▸ TASK TO COMPLETE
In this exercise, reproduce all the entries that follow exactly.

═══ THE RECORDS ═══

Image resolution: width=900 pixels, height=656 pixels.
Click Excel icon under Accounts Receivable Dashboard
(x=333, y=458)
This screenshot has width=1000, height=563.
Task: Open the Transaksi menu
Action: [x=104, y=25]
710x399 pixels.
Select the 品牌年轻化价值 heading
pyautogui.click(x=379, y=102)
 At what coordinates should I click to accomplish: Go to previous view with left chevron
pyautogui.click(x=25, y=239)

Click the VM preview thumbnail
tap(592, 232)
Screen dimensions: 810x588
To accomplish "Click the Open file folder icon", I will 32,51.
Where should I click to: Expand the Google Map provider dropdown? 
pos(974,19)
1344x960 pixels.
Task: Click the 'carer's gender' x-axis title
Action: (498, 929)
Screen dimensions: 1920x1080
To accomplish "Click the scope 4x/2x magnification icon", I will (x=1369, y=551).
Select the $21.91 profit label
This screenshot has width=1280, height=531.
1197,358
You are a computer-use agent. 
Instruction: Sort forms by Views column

═══

▸ TASK ANSWER
Image resolution: width=900 pixels, height=656 pixels.
Click Excel icon under Accounts Receivable Dashboard
(x=333, y=458)
This screenshot has width=1000, height=563.
Task: Open the Transaksi menu
Action: [x=104, y=25]
710x399 pixels.
Select the 品牌年轻化价值 heading
pyautogui.click(x=379, y=102)
 At what coordinates should I click to accomplish: Go to previous view with left chevron
pyautogui.click(x=25, y=239)

Click the VM preview thumbnail
tap(592, 232)
Screen dimensions: 810x588
To accomplish "Click the Open file folder icon", I will 32,51.
Where should I click to: Expand the Google Map provider dropdown? 
pos(974,19)
1344x960 pixels.
Task: Click the 'carer's gender' x-axis title
Action: (498, 929)
Screen dimensions: 1920x1080
To accomplish "Click the scope 4x/2x magnification icon", I will (x=1369, y=551).
Select the $21.91 profit label
This screenshot has width=1280, height=531.
1197,358
You are a computer-use agent. 
Instruction: Sort forms by Views column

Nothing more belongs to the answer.